Here are some things I’ve come across in my internet wanderings this morning:
1. A wonderful piece on Hilary Mantel. It’s from last year but it gives you a lot of info about her as a person and a writer. Lots of bits in it resonate for me, but when she’s talking about taking a shower and the way her mind goes all over the place, how her imagination works. That.
It’s like an exercise, the way a dancer would go to the barre every day… I think this is how you live as a writer. You wake up with some uncomfortable thought and instead of dismissing it, like a normal person, you indulge it.
The unquiet mind of Hilary Mantel.
2. This is a piece Tim Winton wrote as an op-ed contributor to the New York Times as a response to the death of free-diver Nicholas Mevoli last week. I have to say I think this tells us more about Winton as a person than anything else I have ever read about him (which is, like, nothing.) We never see articles from him in the papers here, he gives the impression of being hermetic, very tucked away. (I don’t know if there’s an adjective form of ‘hermit’ but hermetic fits too: he seems sealed away.) But recently I read, or heard in interview or when I saw him at the Melbourne Town Hall, that he keeps very up to date with both the writing world and the larger one too. I was surprised — and not — to read that he considers himself part of the free-diving fraternity. When I started reading the piece I thought Yeah but he’s a surfer, they get wiped out and have to hold their breaths sometimes until they get to the surface. Not so.

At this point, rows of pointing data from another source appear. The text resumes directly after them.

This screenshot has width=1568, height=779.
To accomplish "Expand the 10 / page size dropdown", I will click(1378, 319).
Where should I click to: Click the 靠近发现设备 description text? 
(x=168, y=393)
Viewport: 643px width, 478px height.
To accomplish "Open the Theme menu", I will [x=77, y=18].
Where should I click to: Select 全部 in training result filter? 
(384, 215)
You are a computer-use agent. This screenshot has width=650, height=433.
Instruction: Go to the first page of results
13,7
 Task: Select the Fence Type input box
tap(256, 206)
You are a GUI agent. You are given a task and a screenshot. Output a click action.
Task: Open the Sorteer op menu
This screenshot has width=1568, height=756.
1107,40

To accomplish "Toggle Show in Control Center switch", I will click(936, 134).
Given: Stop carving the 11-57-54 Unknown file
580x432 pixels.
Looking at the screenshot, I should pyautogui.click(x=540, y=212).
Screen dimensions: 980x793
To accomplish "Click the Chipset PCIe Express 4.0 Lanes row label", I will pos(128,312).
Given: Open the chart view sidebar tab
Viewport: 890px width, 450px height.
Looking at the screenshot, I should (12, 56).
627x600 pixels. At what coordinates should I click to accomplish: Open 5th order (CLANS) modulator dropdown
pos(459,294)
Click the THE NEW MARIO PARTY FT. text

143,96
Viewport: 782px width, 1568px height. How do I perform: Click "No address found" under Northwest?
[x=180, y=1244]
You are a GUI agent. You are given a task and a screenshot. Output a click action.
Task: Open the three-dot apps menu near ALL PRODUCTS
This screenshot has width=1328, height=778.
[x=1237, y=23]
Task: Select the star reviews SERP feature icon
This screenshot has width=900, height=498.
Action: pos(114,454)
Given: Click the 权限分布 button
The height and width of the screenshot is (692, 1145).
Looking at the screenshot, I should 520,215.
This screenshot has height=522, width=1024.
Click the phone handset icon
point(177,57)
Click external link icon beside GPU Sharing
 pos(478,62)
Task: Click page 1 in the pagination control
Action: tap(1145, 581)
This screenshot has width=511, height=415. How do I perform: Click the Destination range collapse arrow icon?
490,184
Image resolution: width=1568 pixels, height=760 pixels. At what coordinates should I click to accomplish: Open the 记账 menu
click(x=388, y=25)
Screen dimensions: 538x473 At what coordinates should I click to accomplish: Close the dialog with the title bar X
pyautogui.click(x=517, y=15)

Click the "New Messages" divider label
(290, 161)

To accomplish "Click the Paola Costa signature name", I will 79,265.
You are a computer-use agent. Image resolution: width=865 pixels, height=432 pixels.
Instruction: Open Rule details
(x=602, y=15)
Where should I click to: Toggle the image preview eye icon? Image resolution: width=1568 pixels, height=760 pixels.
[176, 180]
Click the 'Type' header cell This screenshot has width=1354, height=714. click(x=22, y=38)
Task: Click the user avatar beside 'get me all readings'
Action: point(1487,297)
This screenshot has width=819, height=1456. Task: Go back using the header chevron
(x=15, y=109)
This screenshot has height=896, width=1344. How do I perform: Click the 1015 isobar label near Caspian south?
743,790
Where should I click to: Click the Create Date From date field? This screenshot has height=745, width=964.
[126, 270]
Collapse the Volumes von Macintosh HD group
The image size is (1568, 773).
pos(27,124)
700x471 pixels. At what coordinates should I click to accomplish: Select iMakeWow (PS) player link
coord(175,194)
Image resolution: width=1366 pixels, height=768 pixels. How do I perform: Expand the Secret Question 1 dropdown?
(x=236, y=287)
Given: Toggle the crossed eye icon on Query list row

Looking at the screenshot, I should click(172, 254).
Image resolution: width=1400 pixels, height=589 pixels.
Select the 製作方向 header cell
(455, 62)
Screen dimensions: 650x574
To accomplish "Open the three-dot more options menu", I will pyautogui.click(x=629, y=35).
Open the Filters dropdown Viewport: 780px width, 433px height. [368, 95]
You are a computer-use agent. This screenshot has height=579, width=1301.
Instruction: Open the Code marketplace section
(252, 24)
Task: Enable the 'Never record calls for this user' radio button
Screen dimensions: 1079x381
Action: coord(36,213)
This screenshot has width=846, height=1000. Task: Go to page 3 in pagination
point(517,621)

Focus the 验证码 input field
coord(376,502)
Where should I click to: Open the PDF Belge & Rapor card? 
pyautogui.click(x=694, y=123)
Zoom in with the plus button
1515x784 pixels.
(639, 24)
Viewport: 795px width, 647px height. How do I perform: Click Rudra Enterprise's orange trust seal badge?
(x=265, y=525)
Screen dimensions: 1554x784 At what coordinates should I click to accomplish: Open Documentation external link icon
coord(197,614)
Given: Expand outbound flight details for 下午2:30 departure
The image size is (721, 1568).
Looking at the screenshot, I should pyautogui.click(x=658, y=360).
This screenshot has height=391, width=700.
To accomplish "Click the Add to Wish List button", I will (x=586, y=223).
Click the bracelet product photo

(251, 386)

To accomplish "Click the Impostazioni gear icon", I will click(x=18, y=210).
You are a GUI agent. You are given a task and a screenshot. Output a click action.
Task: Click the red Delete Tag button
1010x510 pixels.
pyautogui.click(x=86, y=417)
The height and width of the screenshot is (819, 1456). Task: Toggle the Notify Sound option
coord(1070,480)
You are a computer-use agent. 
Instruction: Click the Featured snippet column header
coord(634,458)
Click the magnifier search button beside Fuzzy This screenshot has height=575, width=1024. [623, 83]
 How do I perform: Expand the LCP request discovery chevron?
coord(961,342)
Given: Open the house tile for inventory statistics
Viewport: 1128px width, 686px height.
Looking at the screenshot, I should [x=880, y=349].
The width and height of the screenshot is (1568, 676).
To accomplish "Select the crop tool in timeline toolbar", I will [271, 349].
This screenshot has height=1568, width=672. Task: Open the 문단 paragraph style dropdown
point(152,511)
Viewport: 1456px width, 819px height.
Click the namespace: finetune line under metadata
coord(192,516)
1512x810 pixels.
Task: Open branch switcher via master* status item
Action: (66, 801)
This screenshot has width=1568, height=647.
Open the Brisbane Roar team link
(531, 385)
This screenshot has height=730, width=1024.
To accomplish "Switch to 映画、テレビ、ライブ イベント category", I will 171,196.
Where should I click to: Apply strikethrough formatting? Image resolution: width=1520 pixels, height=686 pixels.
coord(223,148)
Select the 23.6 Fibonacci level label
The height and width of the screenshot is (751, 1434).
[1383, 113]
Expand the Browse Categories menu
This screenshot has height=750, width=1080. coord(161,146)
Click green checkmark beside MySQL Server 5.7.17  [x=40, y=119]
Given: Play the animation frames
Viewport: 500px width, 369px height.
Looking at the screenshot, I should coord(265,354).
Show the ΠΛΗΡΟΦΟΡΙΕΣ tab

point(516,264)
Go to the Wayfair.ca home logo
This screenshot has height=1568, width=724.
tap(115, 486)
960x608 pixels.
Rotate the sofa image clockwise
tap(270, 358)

I am curious to know whether he submitted the piece on spec. Surely they didn’t commission it? Surely he doesn’t regularly write for the NYT?
3. My friend Sarah’s book Salt Story was in Fiona Capp’s picks of the week in the Saturday Age.
I’m reading it now, almost finished. It’s very good.
I bought my copy at Readings, and wanted to send Sarah a pic of it on the shelf.
I’m not a good sailor at all, I think almost every time I’ve been on a boat I’ve gotten seasick or thought I was going to die or both. Yes, the imagination comes into play, like Hilary in her shower thinking about being in a prison shower. I have a few boat stories including being on one off the coast of Egypt puttering across to the bottom tip of the Sinai to a little druggy-snorkelling place called Dahab. I remember the men caught a huge fish and cooked it on a BBQ and we all ate it. I remember there was a young backpacker guy with terrible seasickness and he had to go down below to lie down. I remember the journey took about four hours. But all these memories are sort of fuzzy. The one memory that’s not is how when we were out of sight of land in all of the three hundred and sixty degrees I got anxious, and how when another boat appeared on the horizon and then started to ‘drive’ towards us, I remember the prickling feeling of fear, of absolute certainty that they were pirates, they were going to rob us backpackers, they were going to kill and rape us. No one else on the boat seemed to notice this other boat, coming closer and closer. In all the wide sea, I thought, that boat should be steering clear of us. Why was it ‘driving’ straight towards us? I looked around at the others; people lolling, drinking beer, laughing, eating fish. Flirting. I sat rigid, watching this boat, until it drew closer, almost pulled up beside us, looking as if it was slowing, stopping, and then the men on that boat lifted their arms and waved to the men on our boat. Shouted out something — how are ya? — And drove on.
My uncle was a sailor, and my cousins, and there are lots of stories in the family. I’m obsessed with Hemingway, his life more than his writing, and I love the idea of the sea. I don’t think I believe in past lives but I do wonder whether I’ve drowned before. Just writing those words makes my throat close up a little. Makes me hold my breath. Like Tim.
Which is all a long-winded way of explaining part of the reason why I’m loving Sarah’s book so much. The other much-larger part is that she is a beautiful writer, her prose is stunning, and she tells stories that are on one level about fish and boats and the men and women who live that life, and on another level, they are stories about all of us. About how humans relate, our territories, our comfort zones. Stories about nature and the human spirit. And there’s humour, as well as fabulous, fabulous characters who are all real. Dialogue that is authentic; exchanges that often end on a point that lingers in your mind as a kind of Buddhist teaching. It’s the sort of book I want people to read. I want to press it upon people, tell them how fantastic it is. Grip their upper arm and get a little intense about it. I suspect much of this might embarrass Sarah to read. We haven’t met, we are blogging friends, but I really love this book.
and I love your passion………
Thanks araneus.
Yah!
No, not embarrassed … waving :~)
I will read the Winton piece once I’ve gotten over myself. Thanks a lot for that write up Jen. I am trying hard not to be insufferable to friends and family at the moment – but that Age review brought me pretty close to the line. “Look! Look!” Thrusts mobile phone photo of the article in their faces. “Look at this!”
Oh my god it doesn’t come around often if at all Sarah so bloody lap it up and make the most of it. Long may it last. I’ve clipped that article for you to keep. Happy to mail or bring.